Think: Sewers before pavement. Schools on the drawing board before farms are rezoned to R-1 residential subdivisions. Impact fees for green-field developers in the outlying areas of the county, while suburban classrooms sit empty and usable schools are closed. Parks, sidewalks and commercial clusters before strip-zoning arteries and giant billboards.

Tax equity a must

The initial issues that are driving county government to modernize, however, are already apparent. Even as county officials flee responsibility and fair taxes for equitable funding of core countywide services, the dynamic driving a transformation to Home Rule is already shifting the ground under them.

The leading marker is the city of Chattanooga's seemingly sudden insistence on letting the local-option sales tax agreement lapse. This is not actually sudden: After 45 years, city leaders have finally tired of paying double for countywide programs and services that truly belong wholly at the county's doorstep.

City shouldn't pay twice

In every city-county funding split, city taxpayers have paid twice: once through their county property taxes, and again through their city taxes. Because Chattanooga residents represent fully half of the county's 340,000 population, and because the city has roughly 80 percent of the county's commercial tax base, city taxpayers actually have paid about 80 percent of the costs of so-called 50-50 splits with county government, leaving the other half of the county's population in smaller municipalities and the unincorporated areas paying a light-duty 20 percent.

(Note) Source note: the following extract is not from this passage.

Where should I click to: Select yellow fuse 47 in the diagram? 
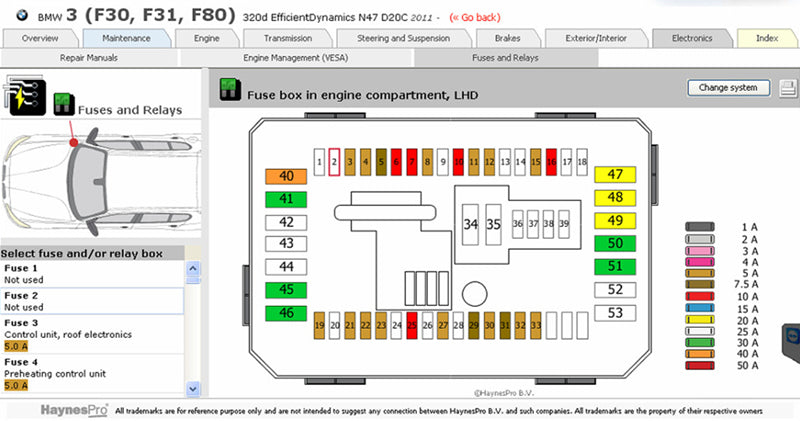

Just paying their regular county property taxes would leave city taxpayers paying 58-percent of countywide funding for anything that county government pays for. The local taxpayer inequity of double payments for city residents couldn't continue, shouldn't continue.

County leaders can't hide

That being the case, county government cannot responsibly escape its funding duty for the agencies previously supported under the sales tax agreement. They have been funded for a reason: Their services are vital to our civic well-being.

It now falls to the county to step up its property tax rate, if necessary, to meet the county's long underfunded budget responsibilities. Since it's also now robbing the countywide school system of in-lieu-of-property-tax payments originally designated for schools from Volkswagen-related growth, it also must consider a tax increase sufficient to properly fund the countywide school system, which faces a $14 million shortfall.

The bulk of that shortfall, to be sure, owes to the state's failure to fund the second $12 million installment of the reconstituted BEP funding that was begun by Gov. Phil Bredesen and halted when the Great Recession hit.

Fairness requires courage

County officials are balking at these responsibilities because they aren't accustomed to assertively leading and financing their full responsibilities. But they can't wait much longer. County residents need much more than the county's traditional us-vs.-them, city-vs.-county dodge.

County officials must see the need for charter or home rule authority to establish the level of services - full-time fire department service, sewer improvements, garbage service and municipal ordinances - to provide the infrastructure for the rapidly urbanizing neighborhoods in the unincorporated areas of the county, and to assume their rightful countywide responsibilities.

Efficiency in growth planning

They should also accept and finally fund the countywide growth planning proposal that is needed to provide organized, cost-efficient infrastructure growth in the wake of the boom that is just beginning in the post-VW/Alstom/Wacker/Amazon era. It's been three years since that growth boom was signaled, and county government is just now searching for funding partners to begin planning for growth. This is a shameful abrogation of responsibility, and it's certain to compound future infrastructure costs. What a waste of money and time.

The county - and the metro region beyond - needs alert, energetic, engaged, capable and forward-looking leadership and growth planning from countywide government. This is urgent. It's time for county government grow up, and lead.